Resistive Random-Access Memory (ReRAM) is still an up-and-coming technology and comparable to Intel’s XPoint. It is currently under development by a number of companies and is a viable replacement for flash memory. The costs and performance of ReRAM are not currently at a level that makes the technology ready for the mass market. Developers of ReRAM technology all face similar challenges: overcoming temperature sensitivity, integrating with standard CMOS technology and manufacturing processes, and limiting the effects of sneak path currents, which would otherwise disrupt the stability of the data contained in each memory cell.

NVDIMM stands for “Nonvolatile Dual-Inline Memory Module.” The NVDIMM-P specification is being developed to support NAND flash directly on the host memory interface.  NVDIMMs use predictive software that allocates data in advance between DRAM and NAND.  NVDIMM-P is limited in that even though NAND flash is physically located at DIMM along with DRAM, the traditional memory hierarchy is still the same.
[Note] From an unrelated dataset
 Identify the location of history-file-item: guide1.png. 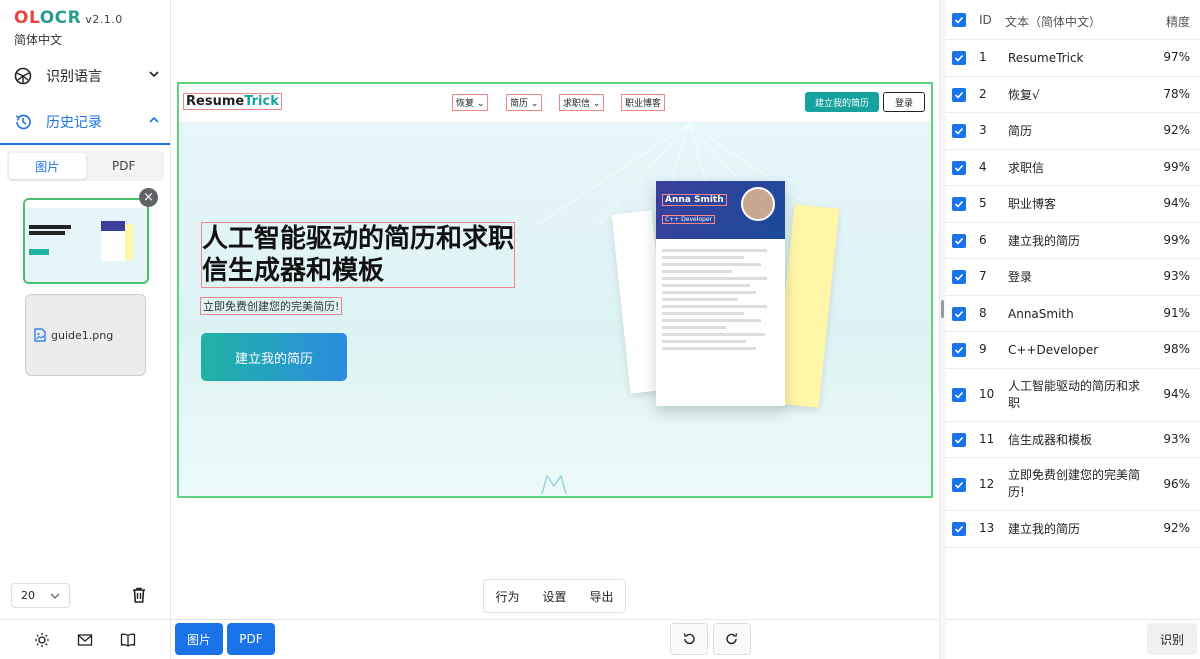
(86, 335).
The NAND implementation still works as a storage device and the DRAM implementation still works as main memory.

HP worked for years developing its Machine project.  Their effort revolved around memory-driven computing and an architecture aimed at big data workloads, and their goal was eliminating inefficiencies in how memory, storage, and processors interact.  While the project appears to now be dead, the technologies they developed will live on in current and future HP products. Here’s what we’ll likely see out of their research:

  • Now: ProLiant boxes with persistent memory for applications to use, using a mix of DRAM and flash.
  • Next year: Improved DRAM-based persistent memory.
  • Two-three years: True non-volatile memory (NVM) for software to use as slow but high volume RAM.
  • Three-Four years: NVM technology across many product categories.

SCM Use Cases

I think SCM’s possibly most exciting use case for high performance computing will be its use as nonvolatile memory that is tightly coupled to an application. SCM has the potential to dramatically affect the storage landscape in high performance computing, and application and storage developers will have fantastic opportunities to take advantage of this unique new technology.
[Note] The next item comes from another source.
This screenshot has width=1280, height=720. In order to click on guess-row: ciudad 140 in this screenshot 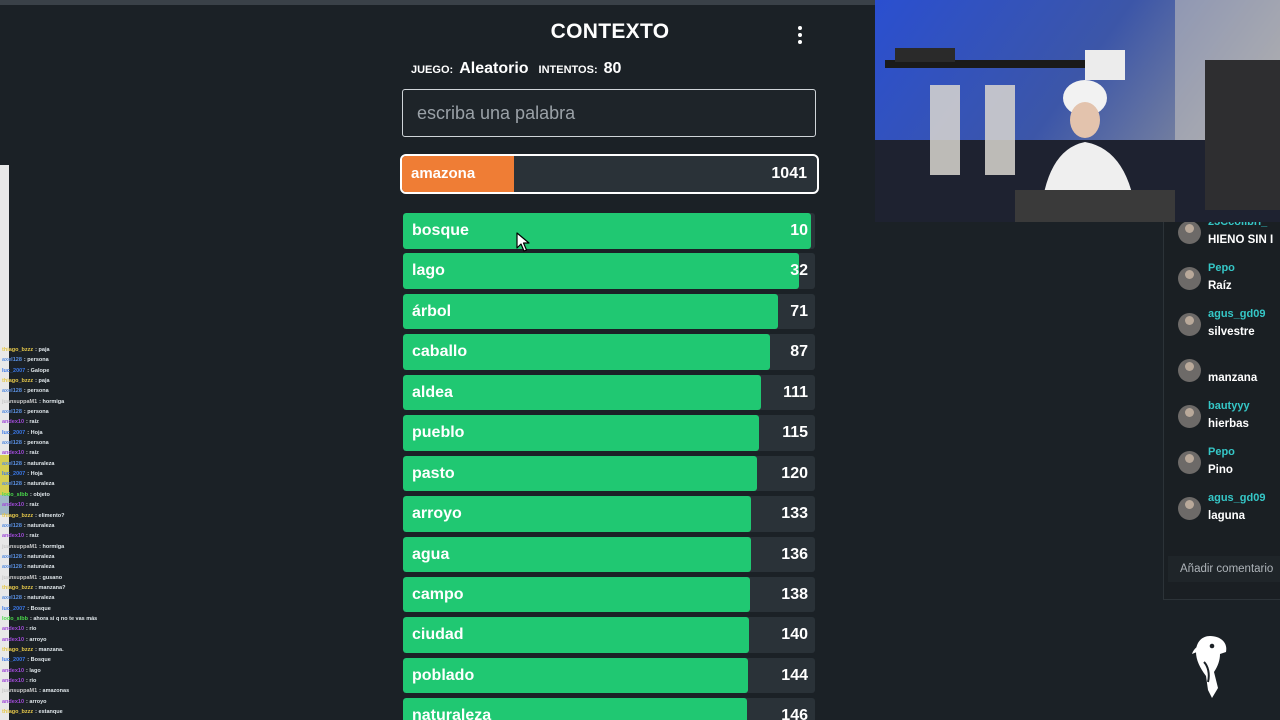, I will do `click(609, 635)`.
Intel touts fast storage, cache, and extended memory as the primary use cases for their Optane product line.  Fast storage or cache refers to the tiering and layering which enable a better memory-to-storage hierarchy. The Optane product provides a new storage tier that breaks through the bottlenecks of traditional NAND storage to accelerate applications, and enable more work to get done per server. Intel’s extended memory use case describes the use of an Optane SSD to participate in a shared memory pool with DRAM at either the OS or application level enabling bigger memory or more affordable memory.
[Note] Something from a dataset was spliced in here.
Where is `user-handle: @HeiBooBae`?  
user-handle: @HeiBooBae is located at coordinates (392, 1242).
What the next generation of SCM will require is the industry coming together to agree on what we are all talking about and generate some standards.  Those standards will be critical to support innovation. Industry experts seem to be saying that the adoption of SCM will evolve around use cases and workloads, and task-specific, engineered machines that are built with real-time analytics in mind.  We’ll see what happens.

No matter what, new NVMe-based products coming out will definitely do a lot toward enabling fast data processing at a large scale, especially solutions that support the new NVMe-oF specification. SCM combined with software-defined storage controllers and NVMe-oF will enable users to pool flash storage drives and treat them as if they are one big local flash drive. Exciting indeed.

SCM may not turn out to be a panacea, and current NVMe flash storage systems will provide enough speed and bandwidth to handle the even the most demanding compute requirements for the foreseeable future.  I’m looking forward to seeing where this technology takes us.